Michael Mina, MD, PhD, assistant professor of epidemiology at Harvard T. H. Chan School of Public Health, assistant professor in immunology and infectious diseases at Harvard T. H. Chan School of Public Health, tweets: "*speculative* – given very limited testing and relatively short windows of time to capture virus in a nasal swab, I really won't be surprised if even 50x more people have acquired the virus than cases confirmed If so ~11 million in US could have acquired #COVID19."
If that is so (a big if), it is great news, because with total U.S. deaths attributed to the disease at roughly 8,500, (people can argue whether that's an overcount or an undercount, but for now, let's leave that aside), it would mean that people who have Covid-19 have only a 0.077 percent chance of dying from it. (Okay, maybe some of those who have it now will eventually die of it, but even so, it would mean that so far, if you have Covid-19 in the United States, your chances of having died of it were 8,500 out of 11 million, or, very roughly, less than one in a thousand. That doesn't mean you should go out and lick the sneeze guard at the salad bar or otherwise take this coronavirus risk casually, especially if you have underlying medical conditions or are of an age that makes you at risk of getting a more severe case, but it's a different story from what is being more widely reported.

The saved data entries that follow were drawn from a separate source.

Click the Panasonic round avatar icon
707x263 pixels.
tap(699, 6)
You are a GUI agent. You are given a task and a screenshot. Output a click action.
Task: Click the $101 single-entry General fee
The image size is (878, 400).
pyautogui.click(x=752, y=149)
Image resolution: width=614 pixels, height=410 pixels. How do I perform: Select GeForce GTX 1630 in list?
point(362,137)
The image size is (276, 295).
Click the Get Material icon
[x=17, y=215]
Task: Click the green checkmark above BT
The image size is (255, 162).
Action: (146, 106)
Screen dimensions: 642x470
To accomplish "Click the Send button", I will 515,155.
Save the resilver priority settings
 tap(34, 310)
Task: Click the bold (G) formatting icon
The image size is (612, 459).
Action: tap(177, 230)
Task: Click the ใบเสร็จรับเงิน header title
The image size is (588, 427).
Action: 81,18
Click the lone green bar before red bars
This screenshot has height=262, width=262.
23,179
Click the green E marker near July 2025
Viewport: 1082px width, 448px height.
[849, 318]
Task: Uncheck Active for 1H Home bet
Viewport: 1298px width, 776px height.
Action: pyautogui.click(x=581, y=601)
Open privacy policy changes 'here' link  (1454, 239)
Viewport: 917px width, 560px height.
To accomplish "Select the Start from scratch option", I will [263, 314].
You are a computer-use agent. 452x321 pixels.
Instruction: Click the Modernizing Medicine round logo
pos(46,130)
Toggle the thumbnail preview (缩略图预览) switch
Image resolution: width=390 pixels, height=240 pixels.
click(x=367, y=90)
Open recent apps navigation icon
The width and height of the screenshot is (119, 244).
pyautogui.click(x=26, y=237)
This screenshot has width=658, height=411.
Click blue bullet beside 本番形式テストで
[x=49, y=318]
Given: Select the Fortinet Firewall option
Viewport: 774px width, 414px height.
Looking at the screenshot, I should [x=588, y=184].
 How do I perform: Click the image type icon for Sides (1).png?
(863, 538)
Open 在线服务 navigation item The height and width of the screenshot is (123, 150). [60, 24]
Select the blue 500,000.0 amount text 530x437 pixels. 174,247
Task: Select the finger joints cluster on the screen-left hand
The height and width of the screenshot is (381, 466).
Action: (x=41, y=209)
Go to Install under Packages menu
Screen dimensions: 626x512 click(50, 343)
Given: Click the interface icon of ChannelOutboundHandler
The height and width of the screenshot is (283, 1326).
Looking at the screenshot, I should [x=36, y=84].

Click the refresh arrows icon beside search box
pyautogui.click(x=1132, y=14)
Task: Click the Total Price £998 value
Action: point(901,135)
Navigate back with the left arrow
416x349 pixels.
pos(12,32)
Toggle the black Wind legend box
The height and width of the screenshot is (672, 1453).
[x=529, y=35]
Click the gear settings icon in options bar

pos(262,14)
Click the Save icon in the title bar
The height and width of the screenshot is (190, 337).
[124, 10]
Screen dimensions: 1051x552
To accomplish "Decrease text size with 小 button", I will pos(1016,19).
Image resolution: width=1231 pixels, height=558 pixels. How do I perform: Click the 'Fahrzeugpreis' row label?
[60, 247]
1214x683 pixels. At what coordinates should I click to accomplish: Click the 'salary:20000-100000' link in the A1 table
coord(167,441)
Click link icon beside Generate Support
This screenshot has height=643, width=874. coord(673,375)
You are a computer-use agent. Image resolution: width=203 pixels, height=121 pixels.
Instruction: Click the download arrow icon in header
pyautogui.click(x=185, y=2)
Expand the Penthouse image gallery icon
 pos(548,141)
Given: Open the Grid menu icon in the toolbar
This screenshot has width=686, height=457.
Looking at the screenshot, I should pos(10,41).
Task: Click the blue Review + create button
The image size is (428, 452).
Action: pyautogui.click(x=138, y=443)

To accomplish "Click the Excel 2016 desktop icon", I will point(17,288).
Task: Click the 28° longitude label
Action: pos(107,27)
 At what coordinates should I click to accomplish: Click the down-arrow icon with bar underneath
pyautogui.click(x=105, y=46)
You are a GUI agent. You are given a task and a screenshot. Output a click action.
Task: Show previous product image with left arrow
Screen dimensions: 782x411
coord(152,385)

The only way to know whether it's true is to stop testing only very sick people or people who have had a known contact, and instead start doing some random, population-based sample testing. I've heard and read plenty of people be dismissive, or at least highly skeptical, of this idea that this virus is so widely out there already (Here is Dr. Scott Gottlieb doing that), but it would seem to me (and to some other people, including some physicians) that this would be a good use of testing—rather than using it only on very sick people on the way into the hospital or doctors and nurses and ambulance crews who have been exposed to those people, to test more of the general population who may have had a mild or asymptomatic case in January or February or early March.
As Aaron Carroll, a professor at Indiana University School of Medicine, put it, "We do need to be able to test many people who don't have symptoms, though, and at the moment we seem to be focusing all our testing on the sick and high risk. Epidemiologists are really good at this. They can tell you (for a population) how many people we'd need to sample to see a how much virus there is in a community. It would have to be random, though, and it would require a totally different strategy than we are employing now."